• **Instructions to follow**
Reproduce word for word the records from their start through the line containing "click(x=437, y=65)", including that line. Leave out the pictures.

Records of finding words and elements
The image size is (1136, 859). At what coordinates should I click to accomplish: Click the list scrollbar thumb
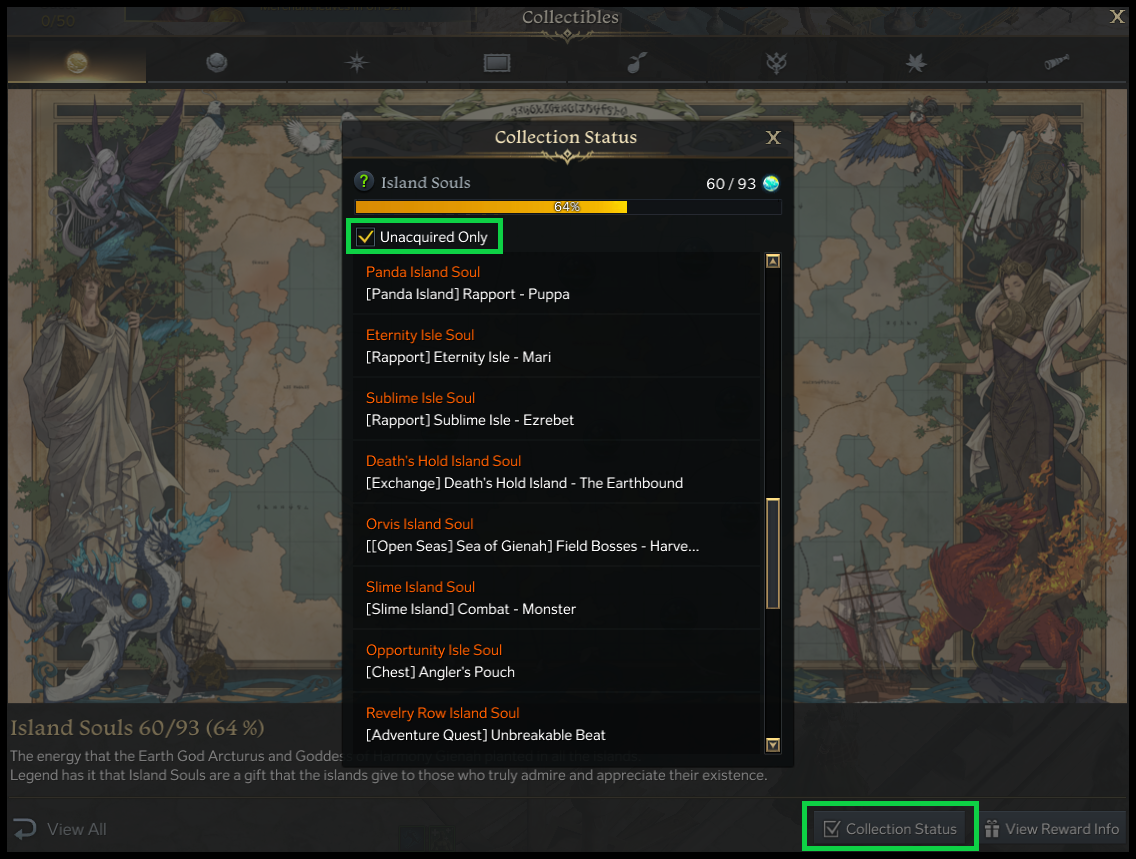pyautogui.click(x=773, y=553)
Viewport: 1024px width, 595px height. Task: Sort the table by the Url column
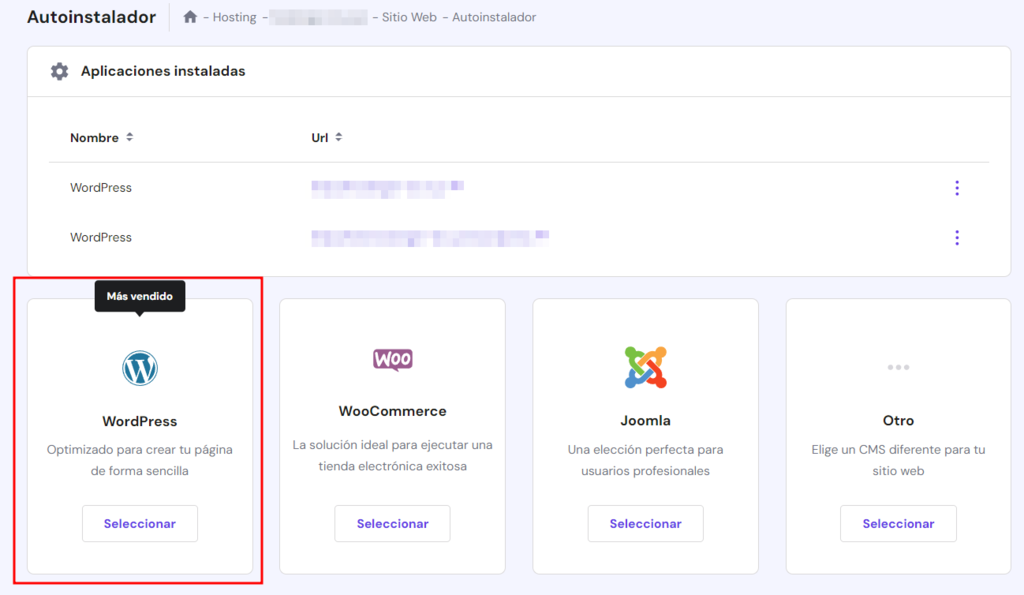(x=338, y=138)
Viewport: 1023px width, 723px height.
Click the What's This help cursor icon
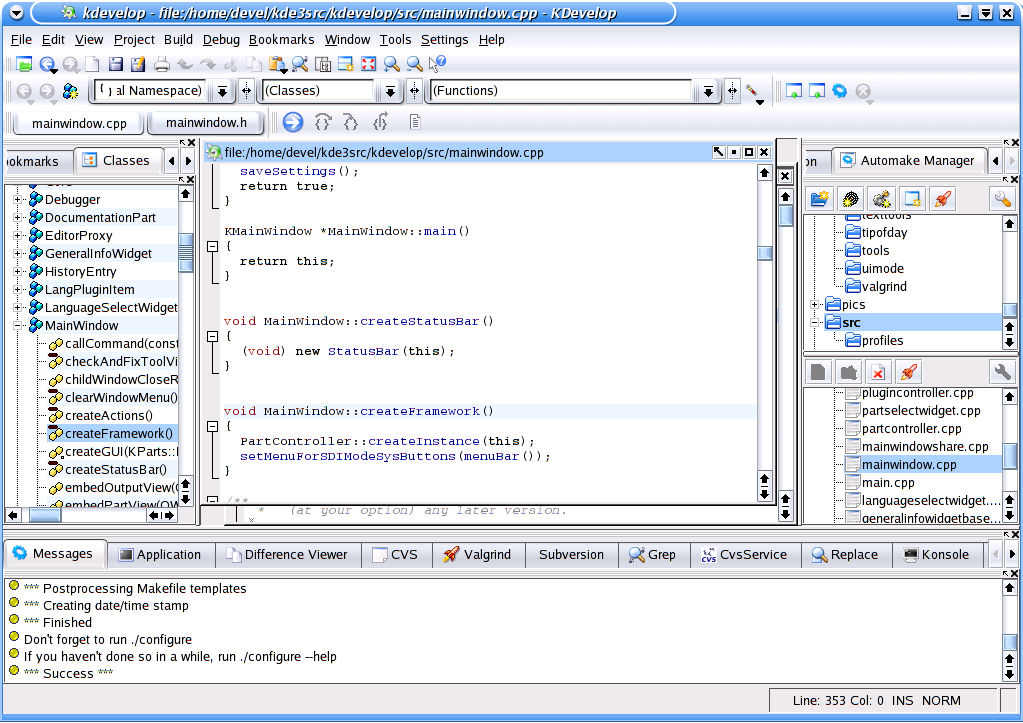click(x=437, y=65)
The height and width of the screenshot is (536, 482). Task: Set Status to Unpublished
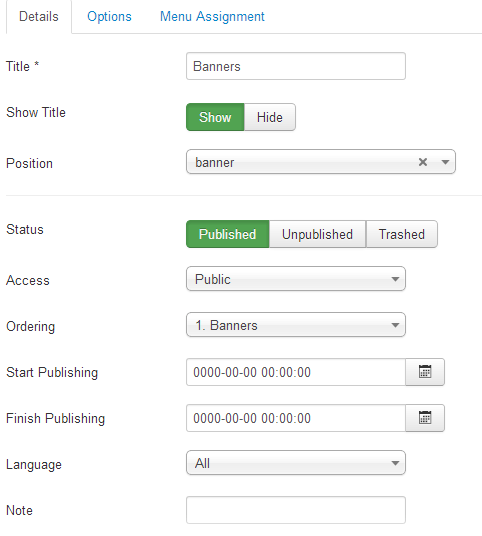click(x=318, y=234)
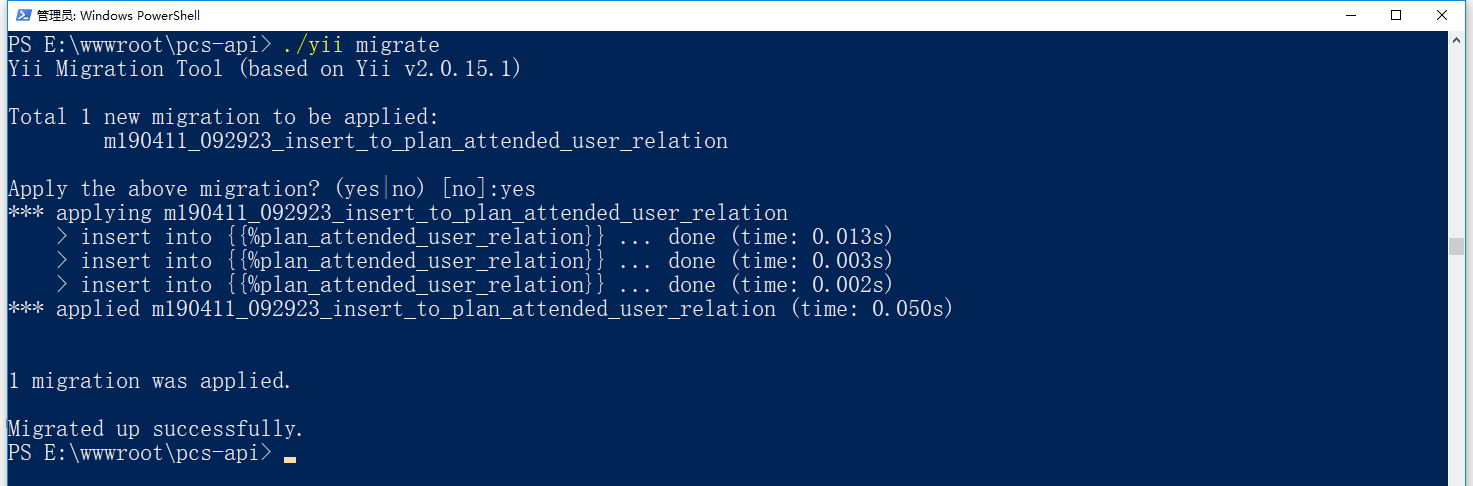The image size is (1473, 486).
Task: Click 'Total 1 new migration' line
Action: point(222,117)
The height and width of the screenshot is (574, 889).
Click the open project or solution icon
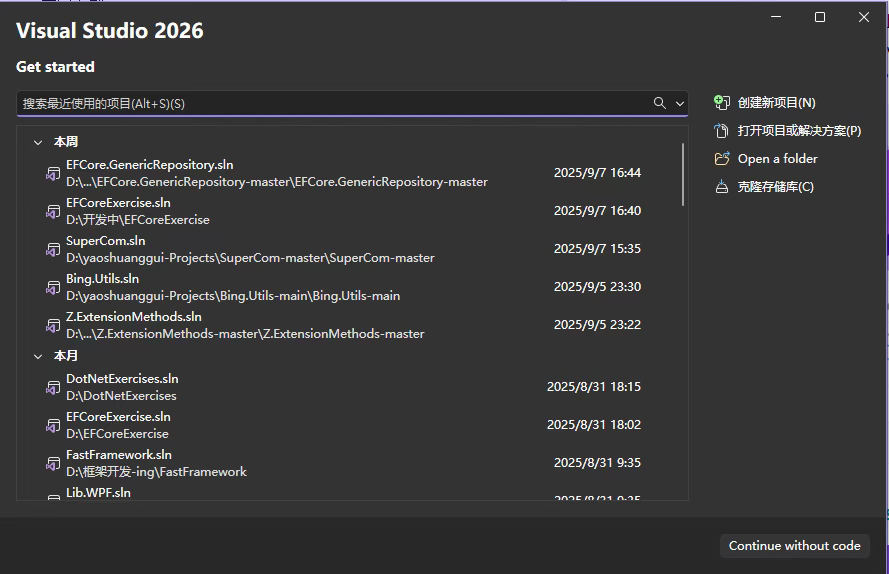click(721, 131)
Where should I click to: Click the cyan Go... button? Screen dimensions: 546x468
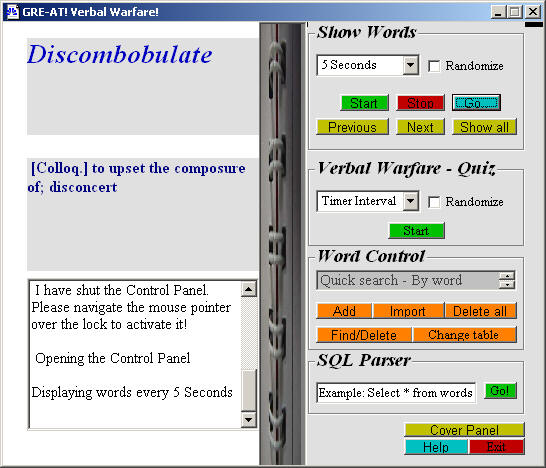[476, 103]
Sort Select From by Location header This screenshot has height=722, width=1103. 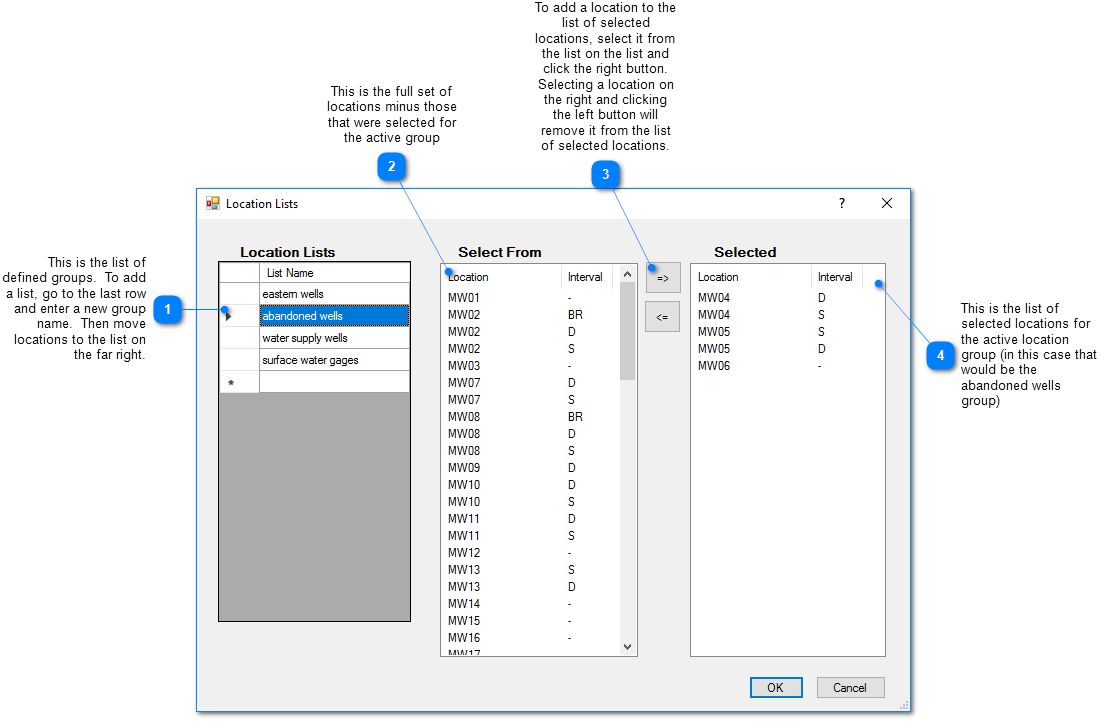(x=500, y=277)
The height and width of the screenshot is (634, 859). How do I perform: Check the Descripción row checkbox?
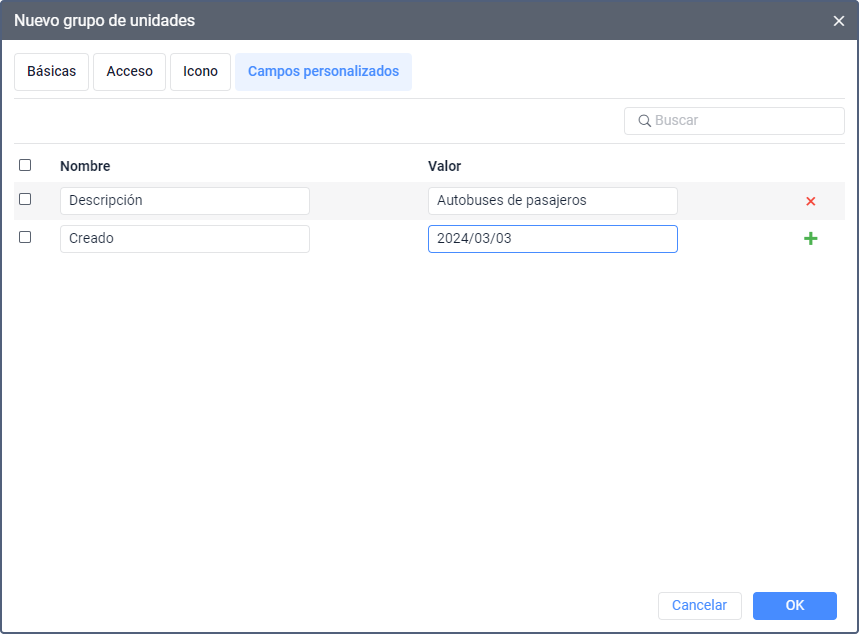pos(25,199)
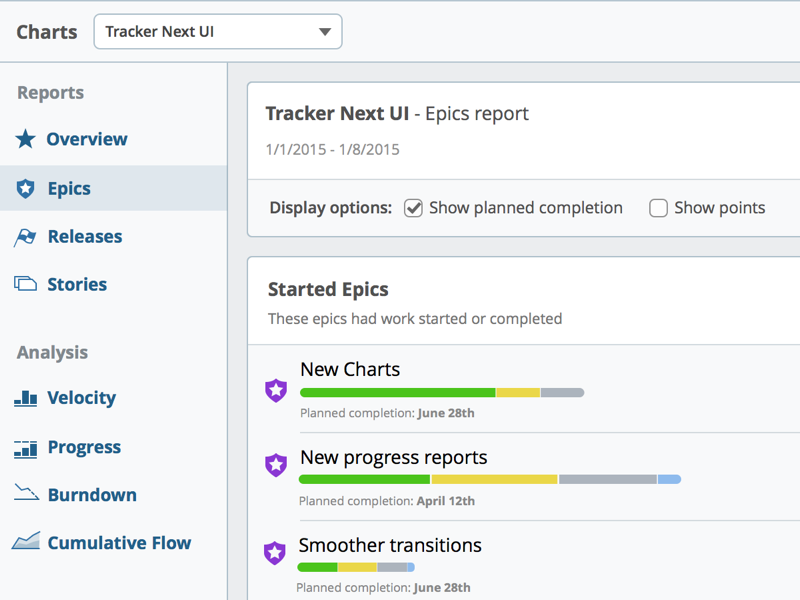Viewport: 800px width, 600px height.
Task: Click the Releases flag icon
Action: pos(26,237)
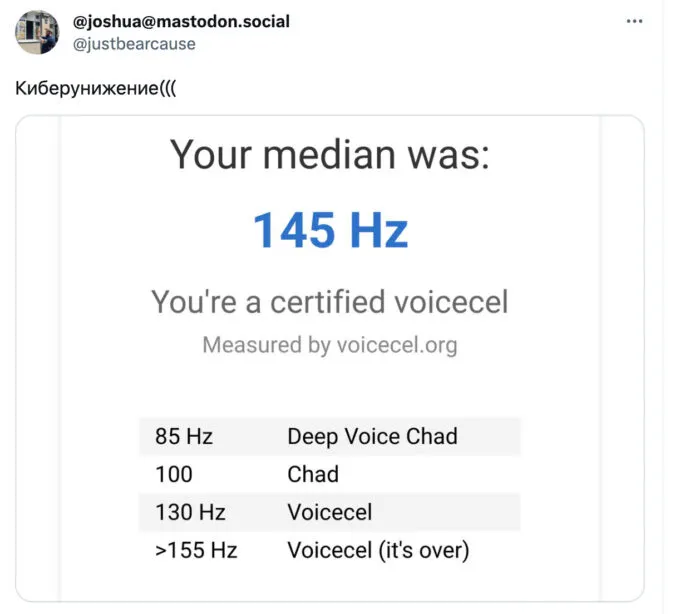
Task: Click the '100' frequency cell
Action: tap(174, 474)
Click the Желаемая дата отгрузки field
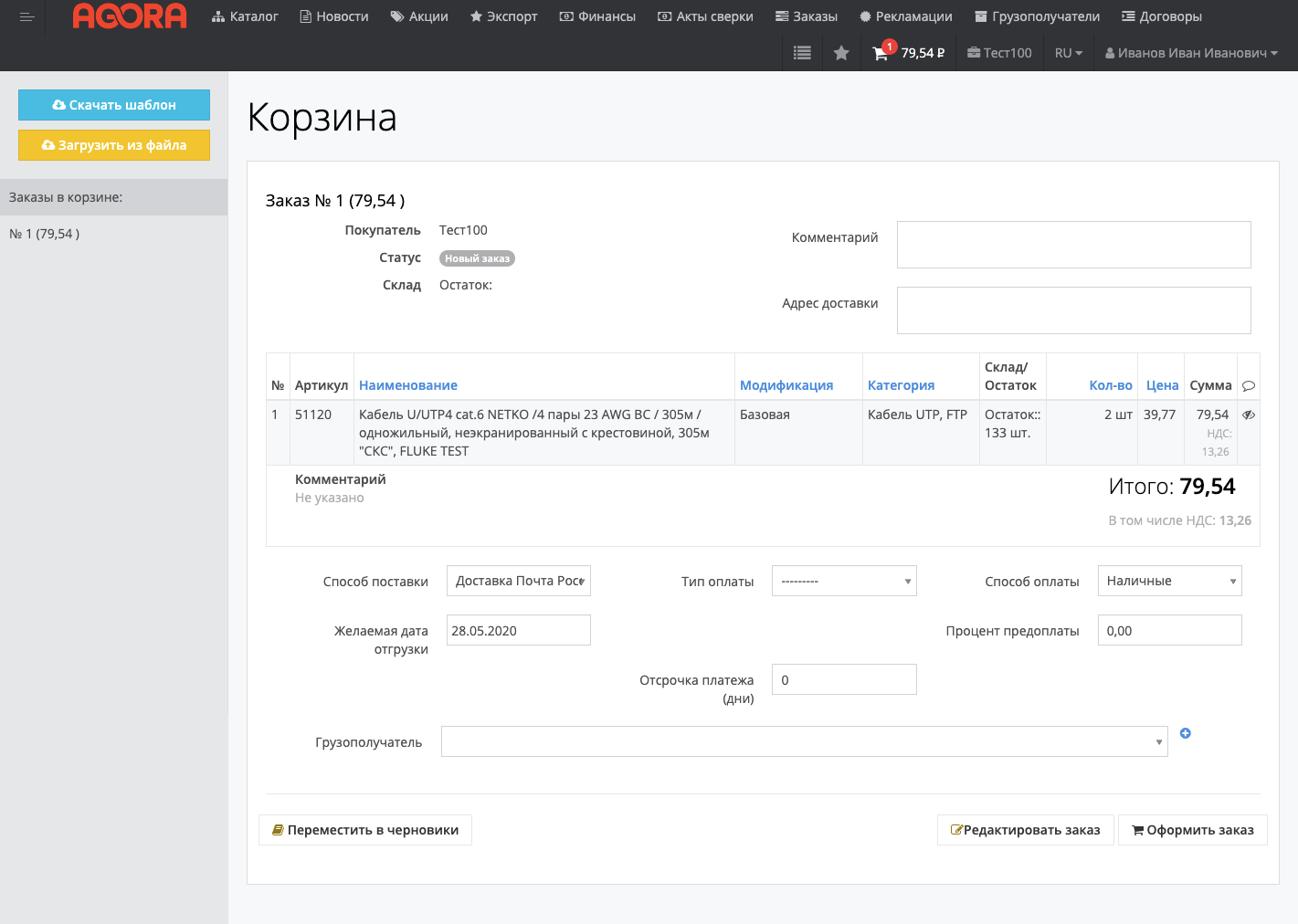The width and height of the screenshot is (1298, 924). pyautogui.click(x=518, y=630)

• **Result of the task**
The image size is (1136, 859). At what coordinates should I click to accomplish: Click the list scrollbar thumb
pyautogui.click(x=773, y=553)
Viewport: 1024px width, 595px height. Task: Sort the table by the Url column
(x=338, y=138)
Viewport: 1023px width, 723px height.
Click the What's This help cursor icon
click(x=437, y=65)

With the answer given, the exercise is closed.